Although Monet had depicted the customs house from almost the identical vantage point in 1882 (Wildenstein, nos. 742-743), the new views are profoundly different in their treatment of the motif. The plein-air naturalism that the artist had pursued at Pourville fifteen years earlier, observing and transcribing specific lighting conditions, has here given way to an evocative, almost mystical quality more consistent with the cultural climate of Symbolism.

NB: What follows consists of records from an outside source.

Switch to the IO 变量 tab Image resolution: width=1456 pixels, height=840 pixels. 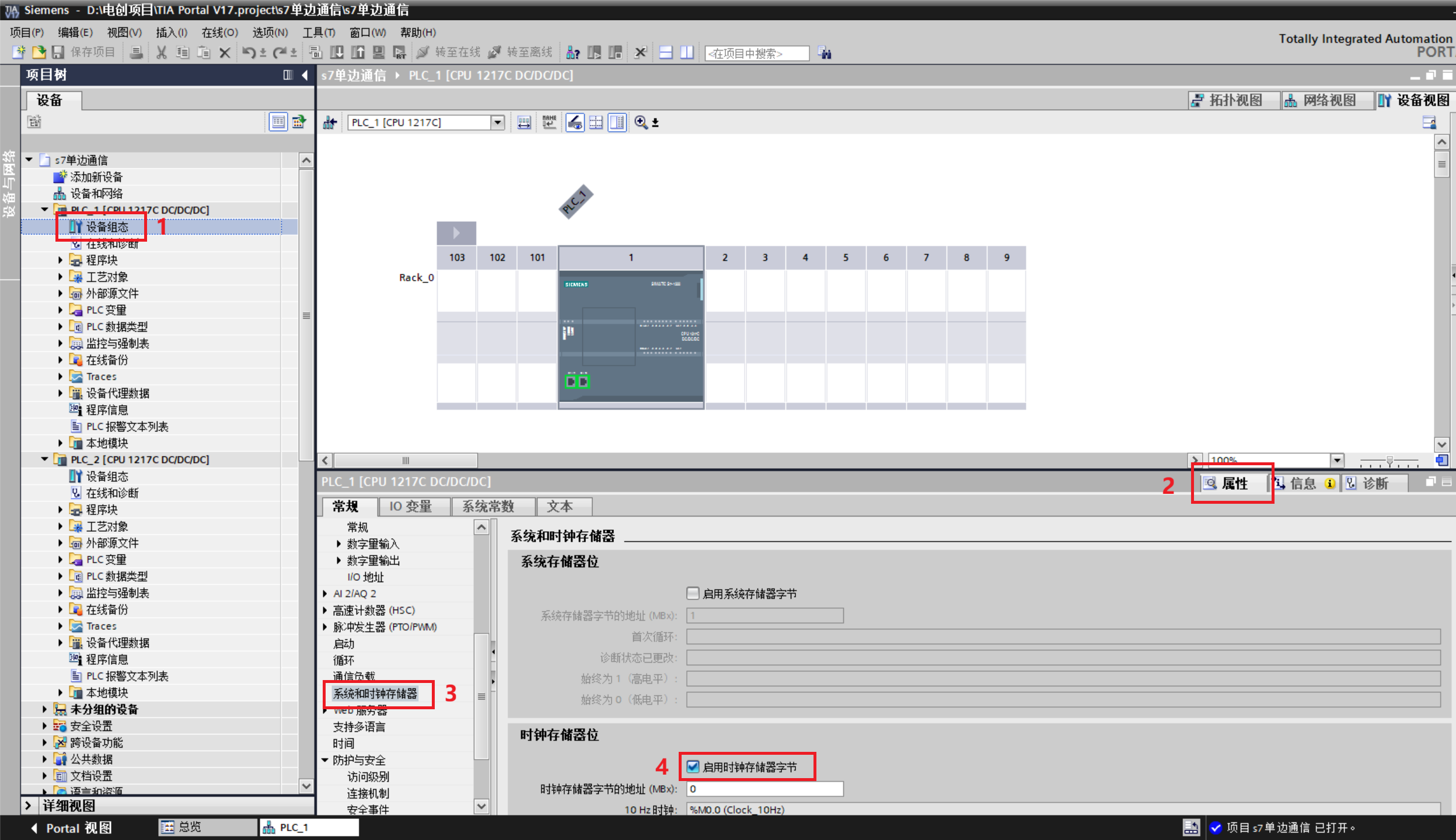pos(410,506)
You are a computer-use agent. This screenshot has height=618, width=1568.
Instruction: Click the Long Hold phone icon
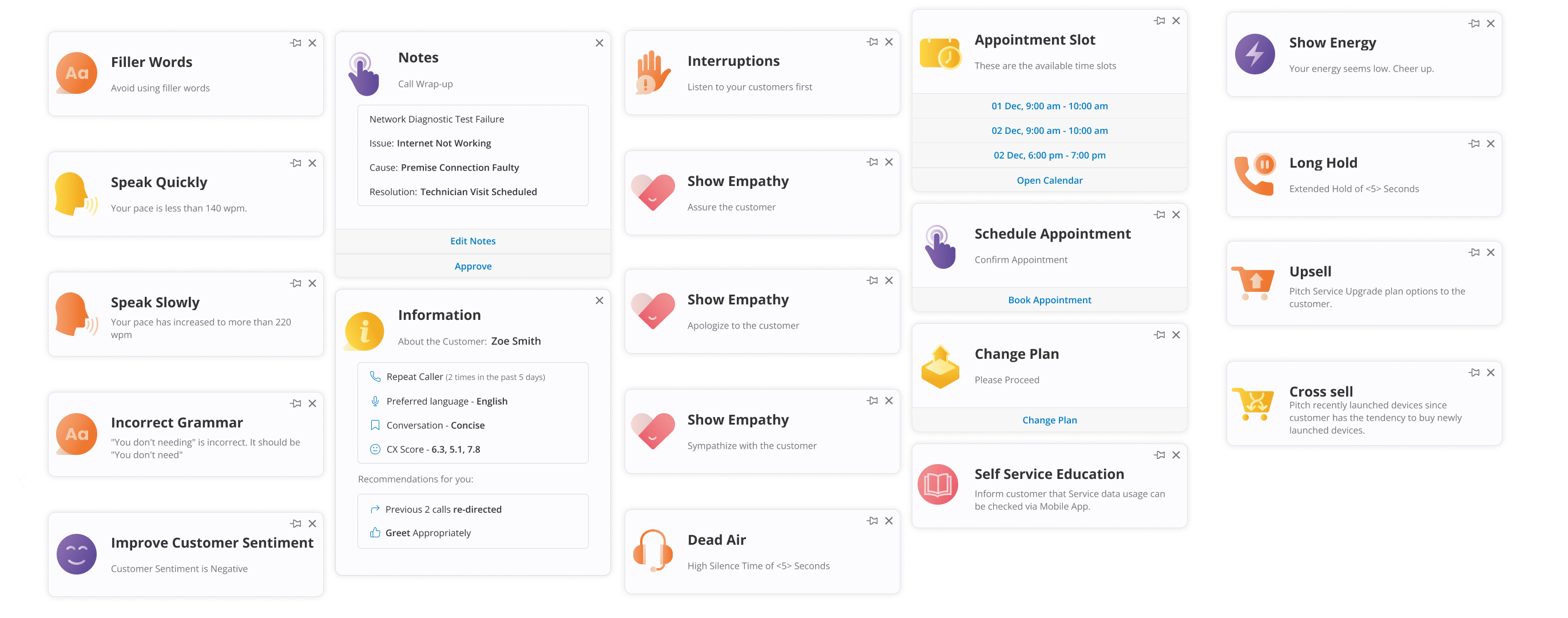coord(1255,175)
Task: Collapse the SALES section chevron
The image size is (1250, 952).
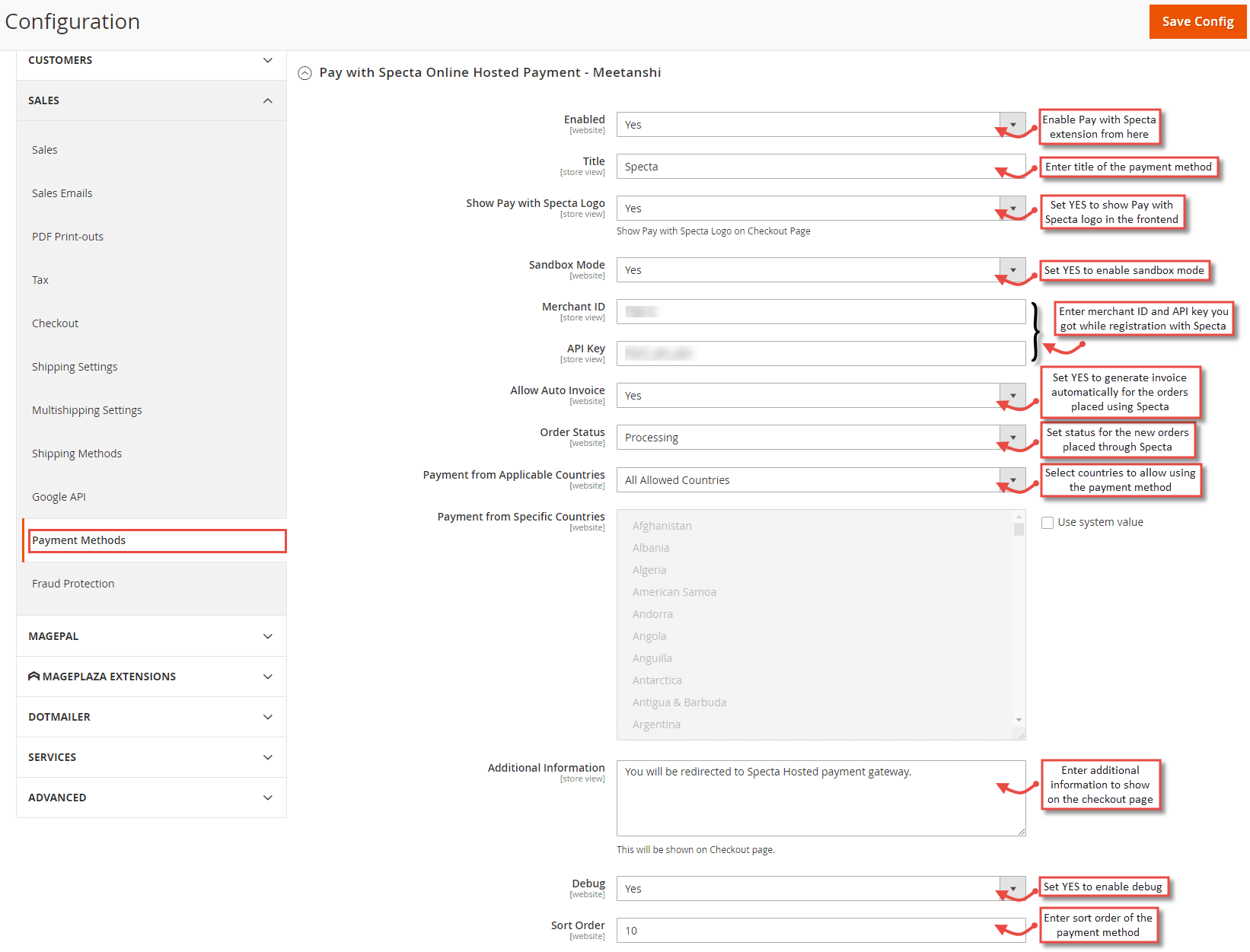Action: pyautogui.click(x=268, y=100)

Contours are softer and less clearly defined, the bulges and hollows of the cliff playing across the flat surface of the canvas in decorative arabesques; forms are shrouded in fanciful, pastel hues, creating a mood of introspection and reverie. “Such paintings prompt a variety of responses...perhaps particularly in Monet’s case, a sense of nostalgia for the verities of familiar natural elements and forces in a changing modern world,” Richard Thomson has written. “Their vistas into the distance are veiled in a hazy light, creating panoramas incompletely seen, incompletely remembered, the soothing tones jinxed by the resonance of the past” (exh. cat., op. cit., 2003, pp. 35 and 150).

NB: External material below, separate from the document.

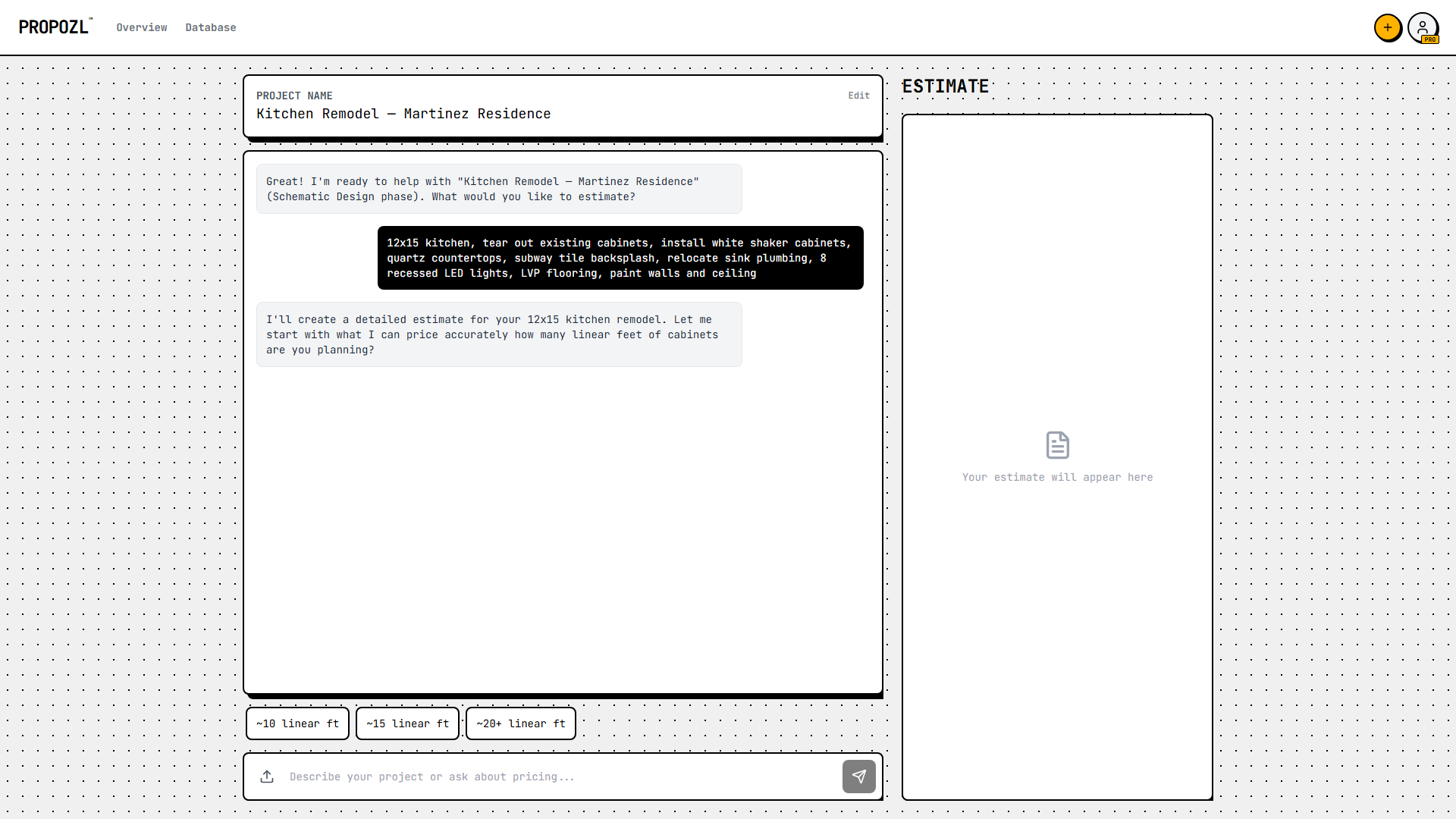Open the Overview page
This screenshot has width=1456, height=819.
(x=141, y=27)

Monet exhibited twenty-four views from Pourville, collectively titled Les Falaises, at the Galerie Georges Petit in June 1898. These were paired with fifteen paintings from his equally poetic Matinées sur la Seine series, which had occupied him during the summers of 1896 and 1897. The Petit show was Monet’s first exhibition of new work since the Rouen Cathedrals three years earlier, and it was an unqualified critical success. The present canvas was most likely included as either No. 24 or 25.

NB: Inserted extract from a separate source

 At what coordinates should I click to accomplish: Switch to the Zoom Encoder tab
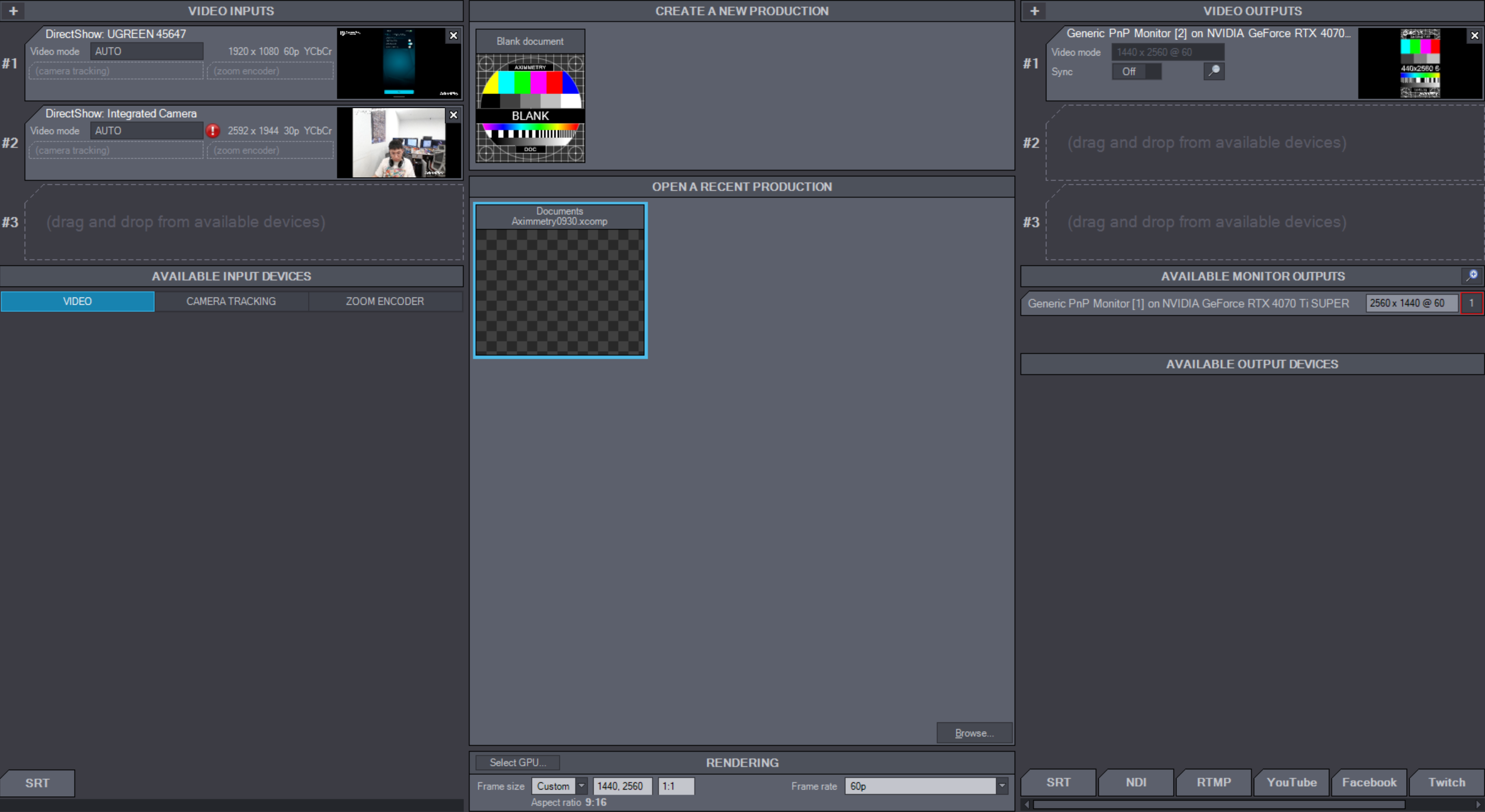[385, 301]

Monet never again worked after this on the Channel coast. As an old man in 1917, long after he had retreated to the calm shores of his lily-pond at Giverny, he took one final trip to Normandy, not to paint but simply to gaze at the sea. “I saw and dreamed about so many memories, so much toil,” he recounted. “It’s done me good, and I’ll get back to work with renewed zeal” (quoted in Manet and the Sea, exh. cat., Art Institute of Chicago, 2003, p. 201).